Pakistan–Tajikistan relations

Diplomatic mission
- Pakistani Embassy, Dushanbe: Tajik Embassy, Islamabad

Envoy
- Ambassador Tariq Iqbal Soomro: Ambassador Sherali Jononov

= Pakistan–Tajikistan relations =

Pakistan and Tajikistan are two countries that are only 10 mi apart at their closest point. The Wakhan Corridor is a narrow strip of territory in northeastern Afghanistan that extends to China and separates Tajikistan from Pakistan.

==History of relations==
Relations between the two states were established when the republic of Tajikistan became independent following the collapse of the USSR. Trade and cooperation has steadily grown between the two nations, with several summits being held on how to improve bilateral trade. In March 2008 Said Saidbaig, the Tajik Ambassador, announced that his country would be able to export cheap electricity to Pakistan and Iran.

In 2019, Pakistan announced visa-on-arrival facilities for Tajik passport holders.

==Tajiks in Pakistan==
There are at least 1.8 million Tajiks living in Pakistan. In recent years, many Tajiks from Tajikistan have settled in Pakistan due to the economic conditions prevalent in their home country, many have settled in the northern city of Ishkuman. In 1979, with the invasion by the Soviet Union of Afghanistan, a large number of Tajik refugees from that country came and settled throughout Pakistan. Exact numbers are difficult to ascertain as many don't have official identity cards or are counted as being Chitrali or Gilgiti in official census figures. There also large number of Tajiks from Afghanistan that have settled in Pakistan permanently. Many Tajik refugees from Tajikistan lived in Pakistan and some of them returned to Tajikistan.

==Strategic commitments==
In November 2015, a meeting was held at Governor house Islamabad, the Tajik President and Pakistani Prime Minister affirmed plans to connect Pakistan and Tajikistan through road networks, such as from Chitral-Ishkashim-Dushanbe. In June 2021, President of Tajikistan visited Pakistan on the request of Pakistan's Prime Minister and both countries signed memorandums of understanding (MOU) for cooperation in various sectors, including the sale of Pakistan-manufactured arms to Tajikistan.

On September 17, 2021 Prime Minister of Pakistan, Imran Khan, announced that Pakistan will upgrade the bilateral relations to the level of a long-term strategic partnership.

In this regard, the two leaders further agreed to work towards signing of a Strategic Partnership Agreement.

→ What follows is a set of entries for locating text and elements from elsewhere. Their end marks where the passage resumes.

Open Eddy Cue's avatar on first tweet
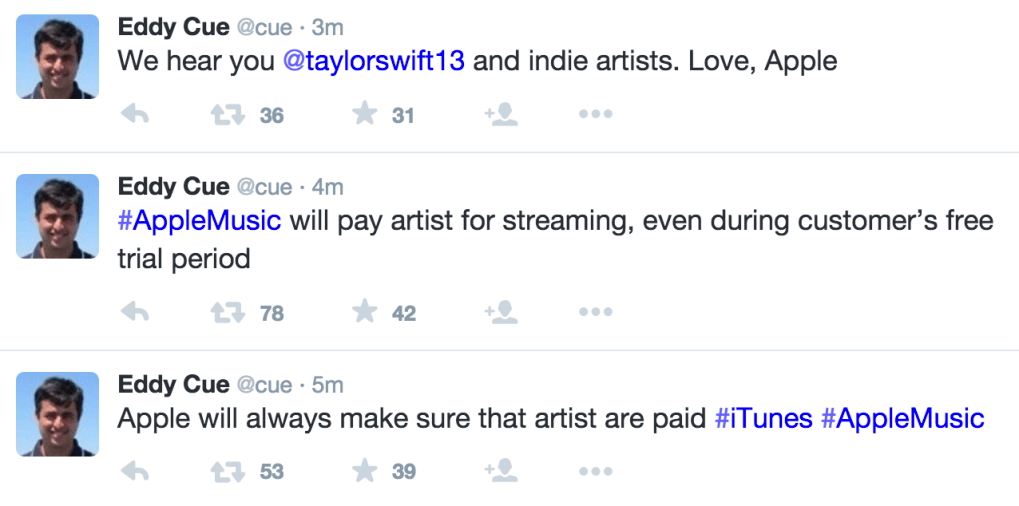The image size is (1019, 506). pyautogui.click(x=57, y=56)
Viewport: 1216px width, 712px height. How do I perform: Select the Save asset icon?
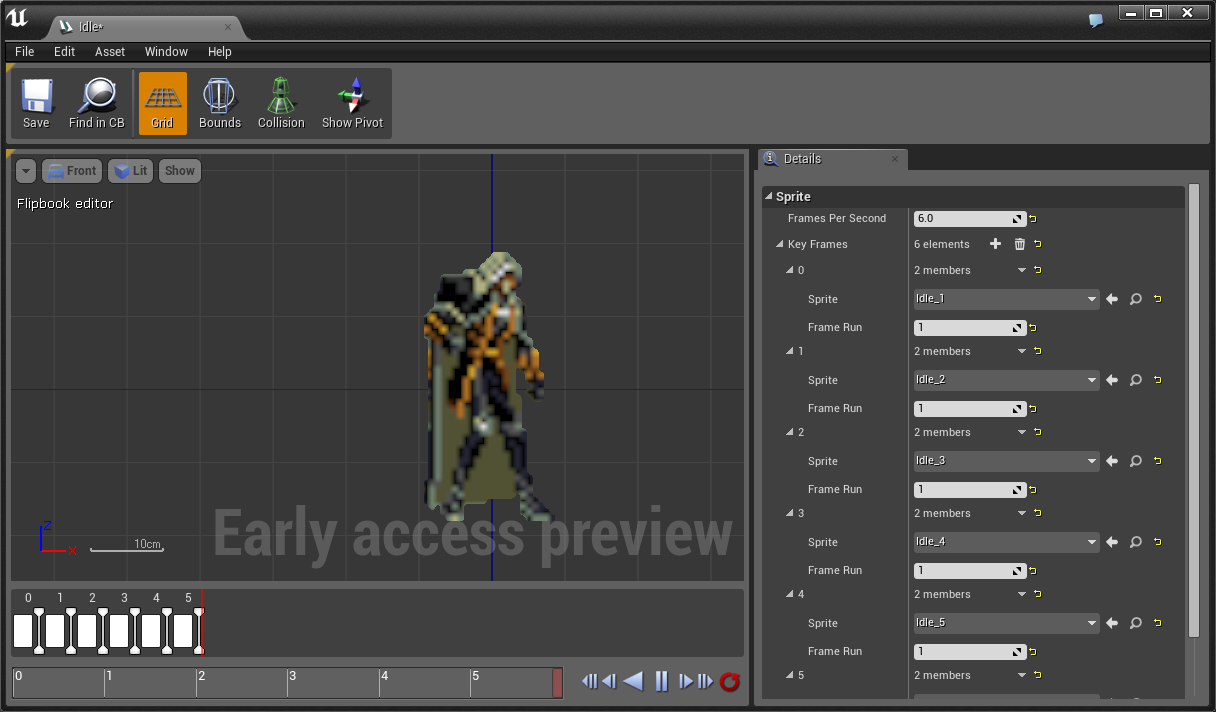[36, 102]
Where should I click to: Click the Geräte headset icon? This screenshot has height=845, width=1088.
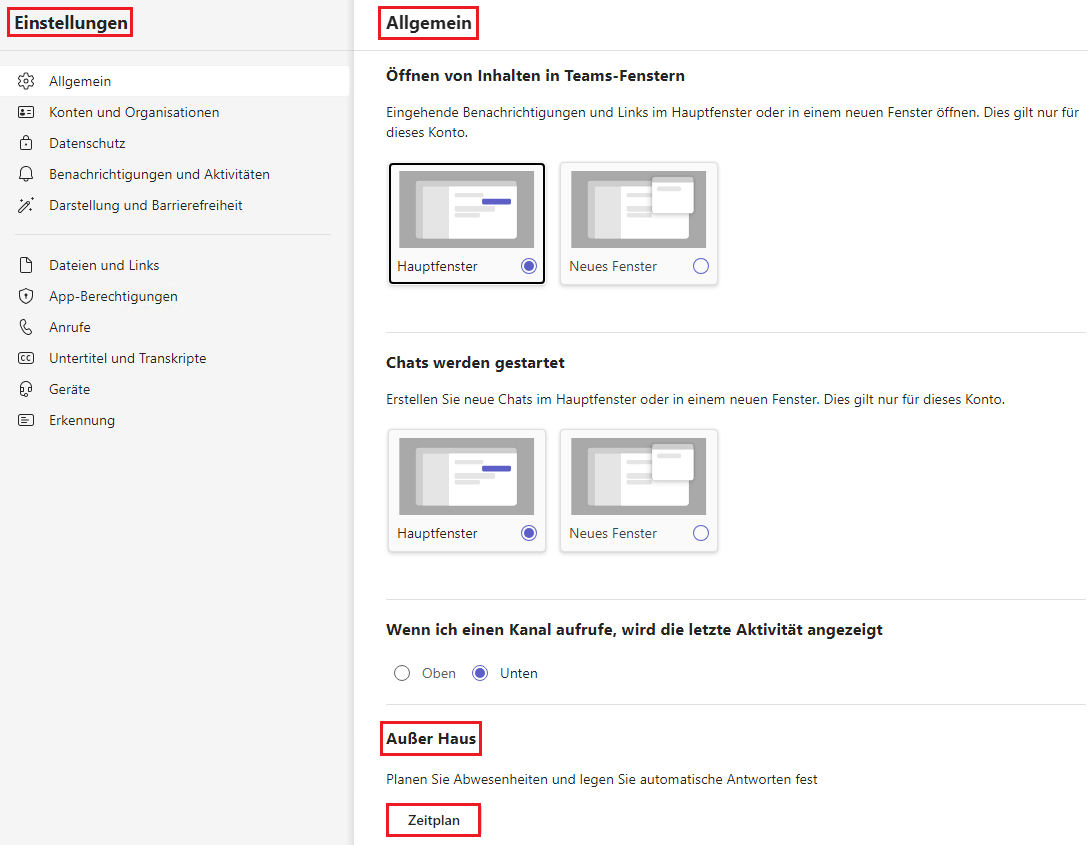pyautogui.click(x=27, y=389)
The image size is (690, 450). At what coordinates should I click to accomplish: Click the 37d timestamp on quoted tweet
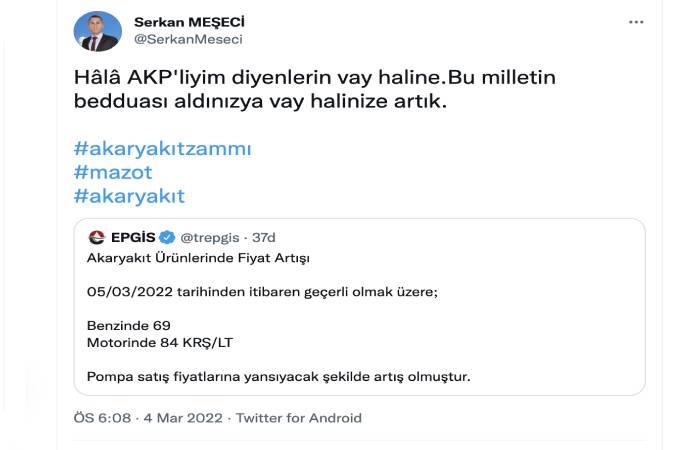click(x=263, y=237)
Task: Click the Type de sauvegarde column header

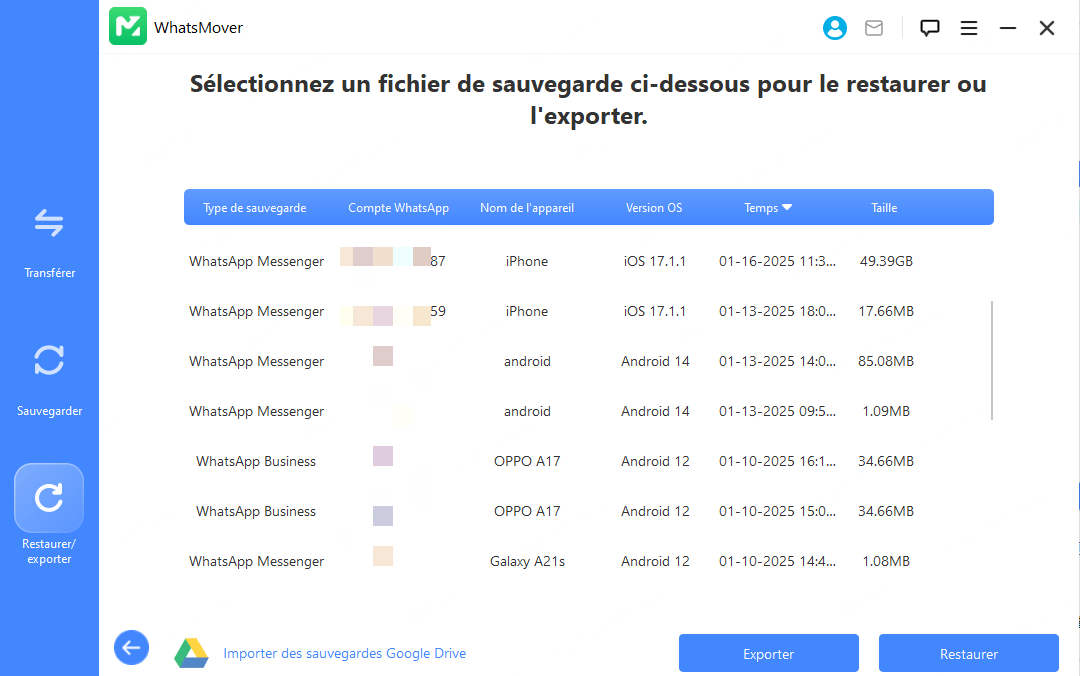Action: click(254, 208)
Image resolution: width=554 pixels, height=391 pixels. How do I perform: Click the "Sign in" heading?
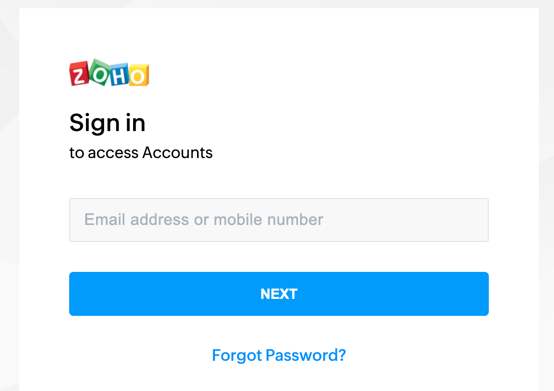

The leaders accorded particular focus on further strengthening of reliable and constructive high-level contacts, inter-parliamentary ties, defence and security relations between the two countries.

The two leaders underscored the importance of expansion of mutually beneficial economic and trade cooperation, improvement of investment and trade environment between the two countries.

== Cultural relations ==

Upper Chitral District, due to its proximity to Tajikistan, shares substantial cultural similarities

During the Soviet era, Tajik and Pakistani intellectuals collaborated on themes of anti-colonialism, drawing from their shared Persianate heritage.